ESXi

 View Only
  • 1.  Host connection failure

    Posted Dec 07, 2017 09:15 AM

    Dears,,

    I am facing a strange issue, i have a VSAN cluster, one of the ESXIs hosts every day appears as "not responding" on the Vcenter, however, i can successfully ping the host and i can access the host DCUI normally through ILO. the host return to the normal state after restart.

    Please  guide me if you have any suggestions about how to stop this behavior.

    Attached the "event log".



  • 2.  RE: Host connection failure

    Posted Dec 07, 2017 09:35 AM

    Hi Tarigx

    Can you send a ping to the another VSAN host over its VSAN-VMKernel with vmkping ?

    Is it only in vCenter "not responding" or are the other vSAN hosts also complaining that the host is gone....

    best regards

    Dave



  • 3.  RE: Host connection failure

    Posted Dec 07, 2017 09:43 AM

    Hi dgreebe

    - i did not try vmkping. but i will if it happened again today.

    - Yes other hosts are complaining, and HA is not working at the type of not responding message.



  • 4.  RE: Host connection failure

    Posted Dec 07, 2017 10:03 AM

    Tarigx,

    Please try the vmkping when that host is according vCenter "not responding".

    Try the vSAN vmkernel and also the one where you have configured your "management"

    The fact is that the VSAN HA will go over the VSAN kenelport, but the connection with vCenter is over your management-kernel.

    If both are using the same NIC, that my advise is to check the drivers and firmware of that NIC  and check if they are on the HCL of VMWare.

    Hope to hear from you tomorrow and hopefully with some more information.
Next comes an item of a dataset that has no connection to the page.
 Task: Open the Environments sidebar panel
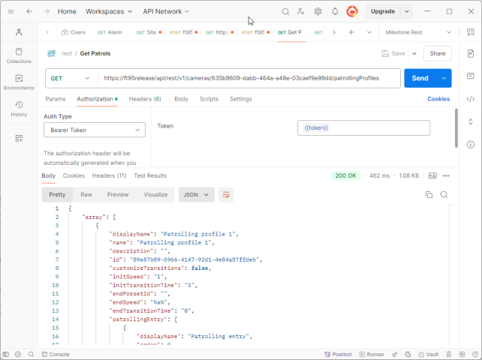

    When HA is not working to fail over, it seems that there is still some kind of connection i think.

    What is the setup of your HA ? What is your FTT of your vSAN ?



  • 5.  RE: Host connection failure

    Posted Dec 11, 2017 01:48 PM

    Dear Dgreebe

    I am facing now the not responding issue, The vmkping is working properly from all othe ESXI's to the affected ESXI. i am using Full automated DRS. and n+1 configuration in VSAN .



  • 6.  RE: Host connection failure

    Posted Dec 07, 2017 09:46 AM

    Hi,

    Are you able to login to the host using DCUI or you just see the logon screen?

    If the host is not responding it indicates that hostd agent is not responding. Please check the hostd log in the host with the timestamp and check if any backtrace reported also check in /var/core location for any hostd dump file

    hostd log location --> /var/log/hostd.log or /scratch/log/  find for the old hostd logs in case the logs are rolled over

    Update the hostd log here if you cant find any clue.



  • 7.  RE: Host connection failure

    Posted Dec 07, 2017 10:16 AM

    HI,

    Yes i am able to login normally through the DCUI.



  • 8.  RE: Host connection failure

    Posted Dec 11, 2017 08:38 PM

    Can you share your vpxd.log from the vcenter during a time when the host becomes disconnected? I am facing a similar issue, want to compare your logs to mine.



  • 9.  RE: Host connection failure

    Posted Jan 31, 2018 01:23 PM

    Same issues here - it is a disaster.   We see these alerts generating constantly, every single night, and nothing in the logs that would indicate what is causing the problem, no backups occurring, log entries are empty and all of the sudden VMs showing as disconnecting, then host not responding, then the disconnect, then sometime later, often times within seconds, but other times up to 40 minutes later, I see "Established a connection"..  

    I don't believe the VMs or the host are actually disconnecting from the network, otherwise, we would see other alerts triggered from our monitoring system that has hooks directly into the guest OS and would page our support staff.

    I see the KB about increasing the handshakeTimeoutMs value, VMware Knowledge Base

    And I agree that in many cases this could work to relieve the alerts, but then again, when these alerts appear in the logs they aren't being triggered and DO NOT even show up as triggered alerts in the web client under triggered alerts..  BOGUS!    

    We recently consolidated our vCenter installations from 4 to 2, so there are now more hosts managed under a single vCenter, but none the less, we only have 72 hosts.  this is not a large inventory..  and we deploy vCenter as if we have max size environment...